Critical Reading of a Television Commercial

City folks just don’t get it”
-Farmersonly.com

As part of the Extra Innings Baseball Package, DirecTv nightly airs the feeds of 15 games, along with their local commercials. I get to see ads for Sonic, Carl’s Jr., and many other places that are not represented in my local market. Farmersonly.com airs a commercial in the early innings of baseball games broadcast on the Fox affiliates FSN Pittsburgh and FSN Ohio, which usually place the ads between 7:00 and 8:30 pm.

A dog and a horse lament that “Jill” is “really lonely, out walking the cornfields,” while across fields, a bull asks if “Dave will ever find his true love . . .” and is answered by a cow that points out he won’t “hanging out with us all day.” A cartoon version of American Gothic appears, and the austere, white “farmer” and his “wife” share that they used to be lonely until they met at farmersonly.com, “an online dating site for farmers, ranchers, and good old country folks.” The jingle voice sings “You don’t have to be lonely, at farmers.only.com,” and a scrap of yellow paper is thumbtacked above the portrait on which the words (read aloud by the male farmer) “City folks just don’t get it” are written in handwriting.

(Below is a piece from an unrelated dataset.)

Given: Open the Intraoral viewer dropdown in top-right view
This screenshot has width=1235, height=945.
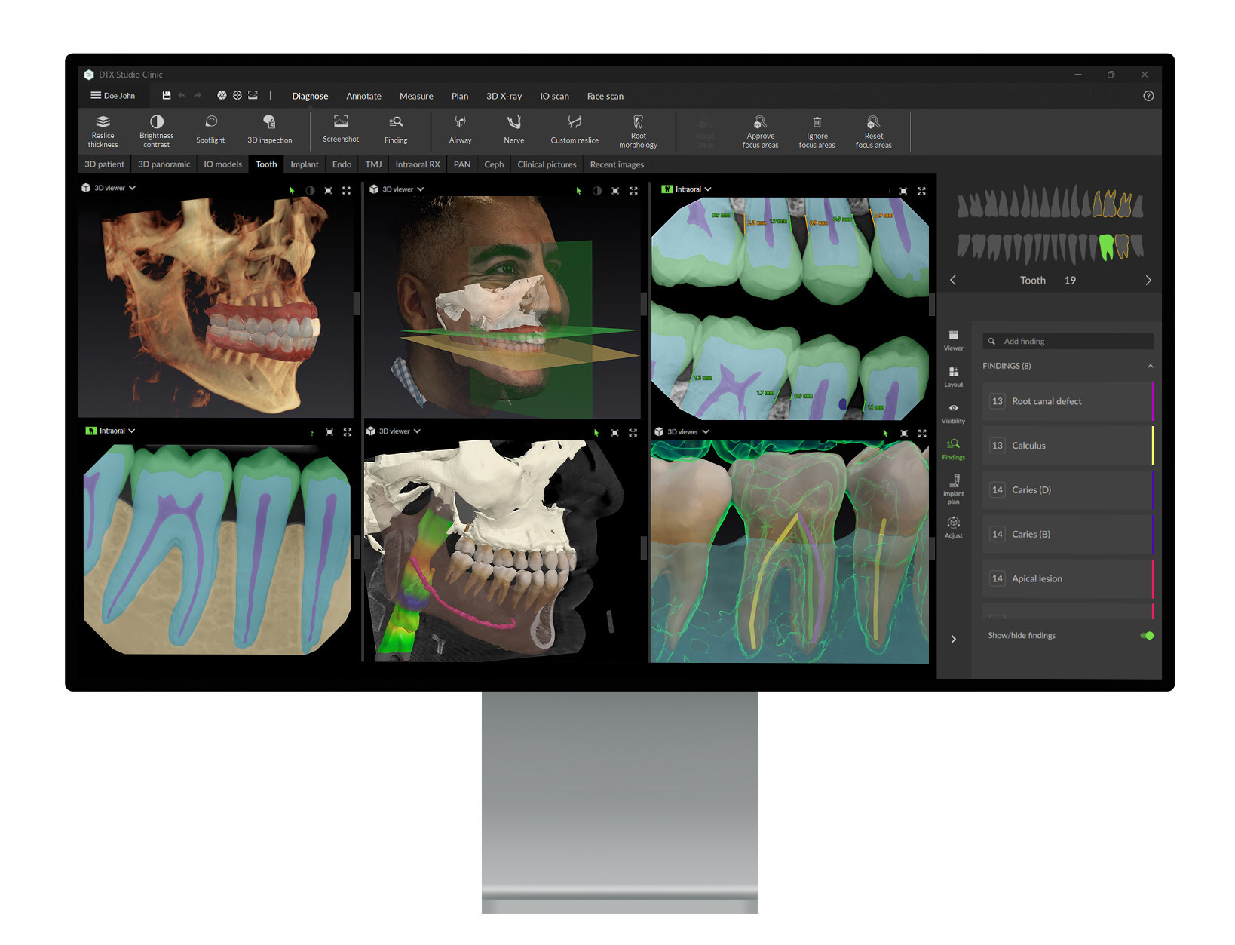Looking at the screenshot, I should click(707, 189).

The target audience of this commercial is clearly the agriculture and livestock sector, but also could possibly include baseball fans, those that are very committed to their farming and ranching, and the tech-savvy, single population of Pennsylvania and Ohio. It is constructed to appeal to their specific sensibilities, and it is made clear the sensibilities of good old folk are very different from those that currently dominate the online-dating community.

The rural is contrasted with the urban, defying geographic boundaries in connecting “good old country folks” to their ranching and farming kin. There is a clear disconnect between those values and those of the “city folk,” because as the slogan claims, city folk just don’t get it. What is privileged is tending the land, care of animals (pets or livestock), and working so hard there is little time left to take care of oneself and one’s social life. It is so constructed by the use of shots of fields, farm animals with drawls, and in the fact the subjects are dedicated to their work despite their growing loneliness. “Jill and Dave” are both fair-featured whites, dressed in a way that is appropriate to their employment (denim, flannel, work gloves) possibly done intentionally to give a “just as they are” air. The use of American Gothic appeals not only to those in farming-related fields, but those who feel downright American (which may in fact may be a misuse of a cultural artifact, as those that posed for the portrait were actually father and daughter, and the relationship between the two has never been defined; there may joke to be made here about filial relationships in the stereotypical farm families that go misunderstood by “city folk”).

The commercial allows for empowerment of an underrepresented sector within the online-dating community, and it implies that the other services do not uphold the values of this group. As a member of the group excluded by the name of the website and the final note of the commercial, I wonder if the fast-paced world in which I live, which affords me the opportunity to socialize beyond the hands or my family, or with minorities for that matter, should exclude me from the value system of these singles. I do see that there is value to finding someone very much like yourself, especially for dating and maybe marriage. Some, rural or urban, may view this commercial and see it as fulfilling a niche in the internet world; others may find it to be too exclusive.